La nature de l’Île se fait plus ambiguë, plus sombre. Ce qui était pour Pazu, pour Sheeta aussi lorsqu’ils posent enfin le pied sur Laputa, un monde merveilleux, un paradis, un jardin originel, à la végétation dense et touffue, ou un temple à ciel ouvert (voir le rituel du droïde autonome), est aussi une arme de guerre, conçue par les ancêtres de Sheeta et Muska; attisant les plus bas instincts de l’homme, ceux de Muska et des militaires, qui ne rêvent que de s’en emparer, Muska pour son intérêt personnel, les militaires pour celui du gouvernement.

Si chacun aspirait à Laputa en raison de l’un de ses aspects, une fois que l’on a posé le pied sur l’Île, on ne peut que constater, qu’il n’y avait pas là des projections subjectives, mais que la nature de l’Île est bien double: elle est à la fois un paradis et un enfer; un espoir et une menace; une nature et une technique; la vie et la mort. Cependant, force est de constater que seuls les enfants prendront pleinement conscience de cette dualité. Muska n’a d’attention que pour la partie basse de l’Île, partie noire et rebondie, enfantant les anges de la mort; les militaires et les pirates sont absorbés par les trésors. Muska pense cependant voir Laputa pour ce qu’elle est vraiment, et se moque de ces militaires ignares qui sont, pour lui, aveuglés par la richesse. Il les laisse piller pour atteindre seul le cœur de Laputa. Mais de la perspective des enfants, l’on peut aussi affirmer que Muska est aveugle, aveugle à la partie haute de l’Île, celle qui a continué d’exister, de vivre après le départ des êtres humains; ce jardin préservé; la partie vivante de Laputa, qui, bien que créée par des mains humaines, a trouvé une autonomie, si ce n’est une harmonie.

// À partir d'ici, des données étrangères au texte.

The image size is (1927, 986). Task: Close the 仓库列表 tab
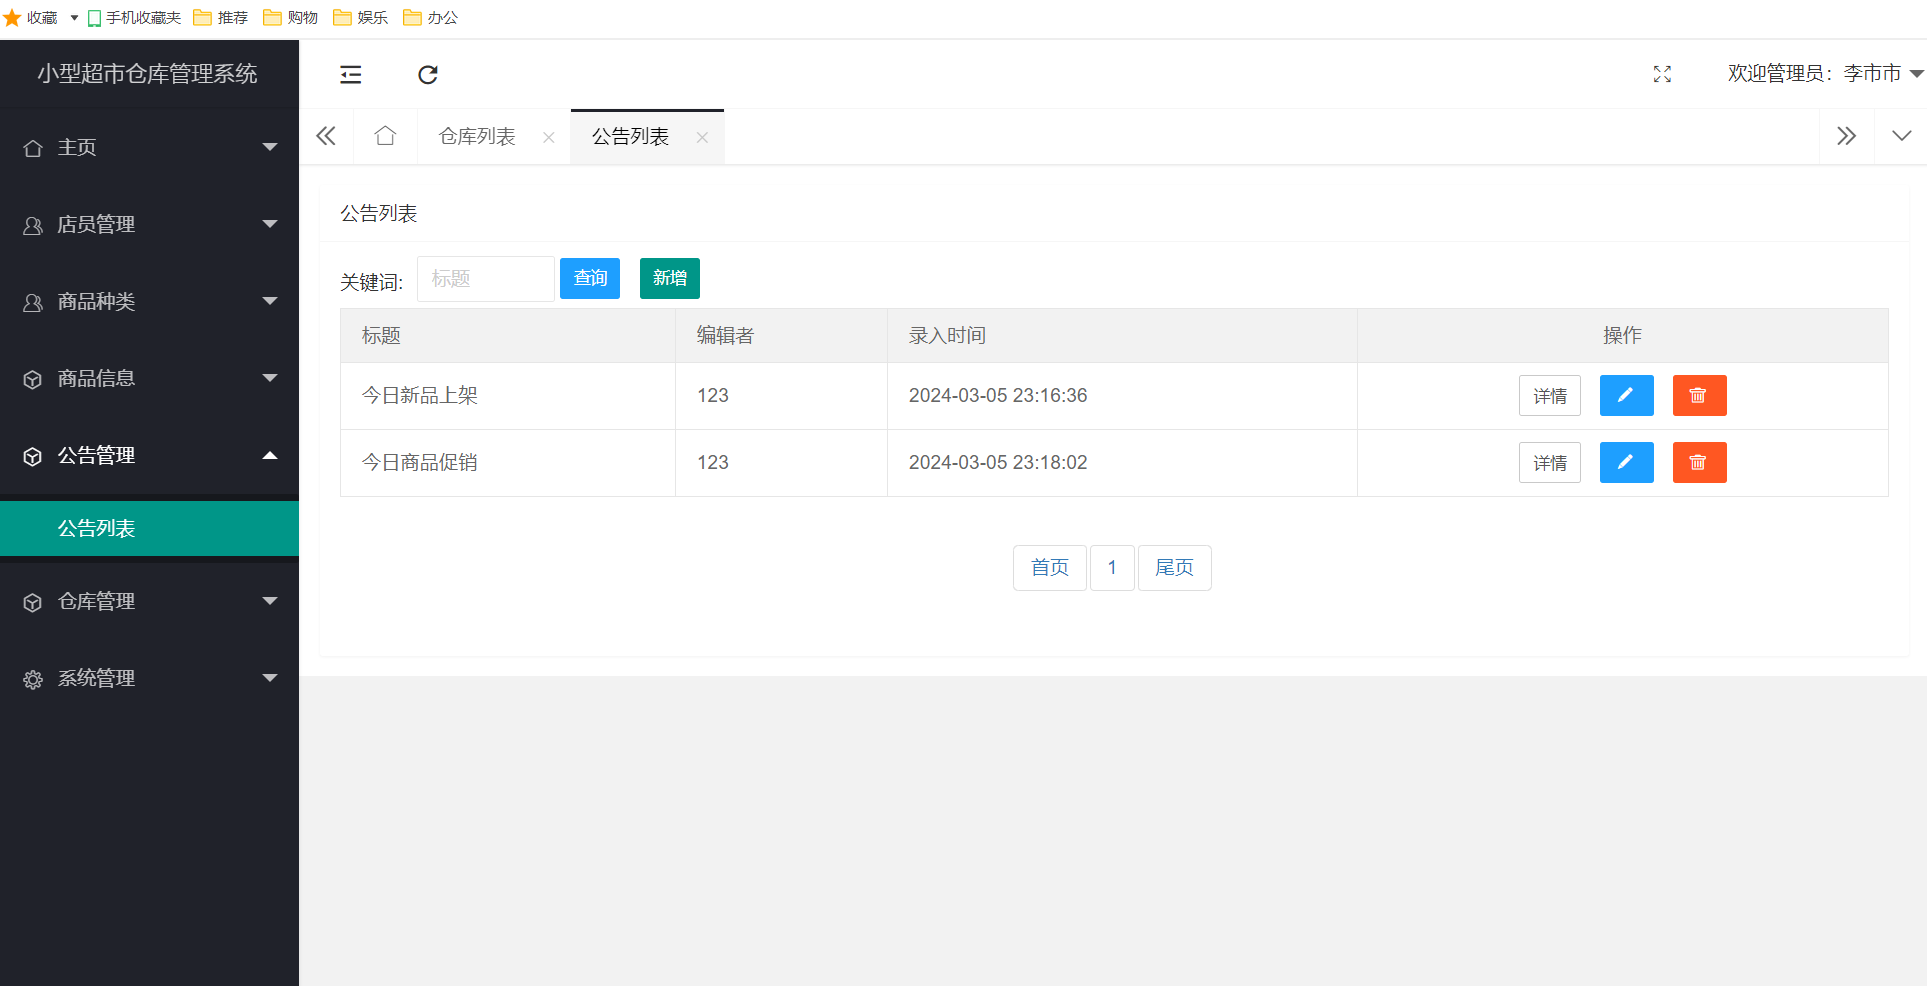click(548, 138)
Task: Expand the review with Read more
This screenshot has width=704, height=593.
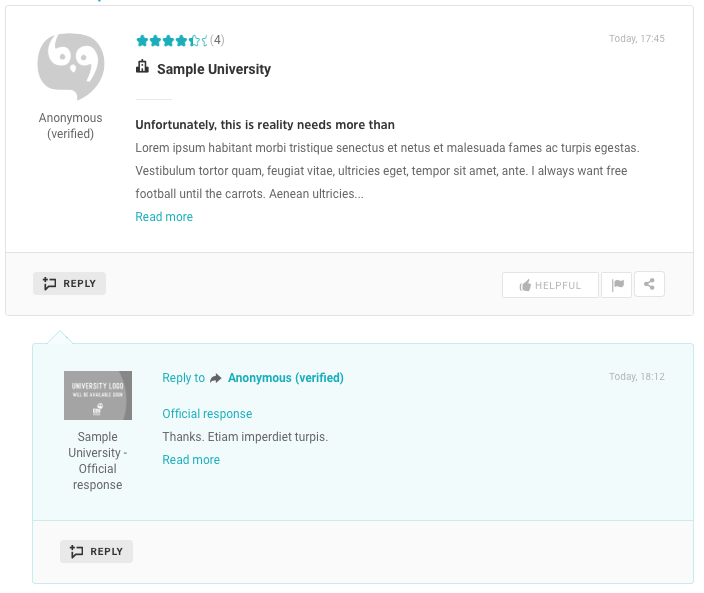Action: tap(164, 217)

Lorsque l’Île s’envole au-delà de l’horizon des possibles

Ou en d’autres termes, qu’advient-il de ces multiples désirs, lorsque Sheeta et Pazu prononcent en cœur la formule interdite détruisant par cet acte la puissance armée de cette civilisation, libérant dans un même temps les racines de l’arbre de leur gaine en métal, laissant alors Laputa s’envoler, délestée de sa lourdeur militaire, trouvant enfin une nature unique. Il est évident que le désir de puissance de Muska se trouve immédiatement anéanti, lui qui n’aspirait vers l’Île que pour s’emparer de ses armes. D’ailleurs Muska lui-même disparaît, dans une chute terrible, dont on ne voit pas la fin. Remarquons en passant le parallélisme avec la chute de Sheeta qui atterrit en douceur dans les bras de Pazu – l’une ange sauveur, l’autre ange déchu (voir article à paraître).

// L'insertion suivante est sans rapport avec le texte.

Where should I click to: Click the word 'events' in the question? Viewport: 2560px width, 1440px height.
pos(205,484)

Laputa ainsi déracinée de son arsenal, de sa basse nature, s’envole au-delà des aspirations humaines, elle devient à jamais inatteignable, hors de l’horizon des désirs humains. Ceux-ci n’ont plus de raisons d’être, car ils sont devenus sans objet, sans réalisation possible. Son envol libère d’un même élan l’humanité de son attrait, comme de sa menace; libère l’humain de ses désirs matériels (puissance et richesse). Le seul désir vraiment assouvi est celui de Pazu, qui a vu pour croire et qui maintenant sait et qu’autrui devra désormais croire sur parole; le seul désir réalisé est ce désir qui n’est pas un désir de possession ou d’appropriation, mais de connaissance et de contemplation. L’on peut dire aussi d’une certaine façon que le désir de Sheeta est également accompli – une absence de désir pour Laputa, ou un désir d’immanence, de retour à la Terre (voir prochain article sur le déracinement), bref d’horizontalité. Ce n’est qu’en détruisant Laputa – ou sa partie basse – que Sheeta réalise son désir, s’affranchissant elle-même du fardeau de l’héritage. Quant aux pirates, même s’ils n’ont pas eu le temps de s’emparer de toutes les richesses de l’Île, ils ont néanmoins récupérés quelques trésors, mais peut-être aussi, comprend-t-on que leur désir n’étaient pas que désirs de richesses, mais qu’il est supplanté par l’amour et l’amitié, par la vie ensemble.

Et Laputa? Laputa est définitivement débarrassée de son excroissance humaine, elle est désormais une véritable transcendance divine qui vit de sa vie propre, indifférente aux humains, libérée de leurs désirs possessifs (richesse, puissance).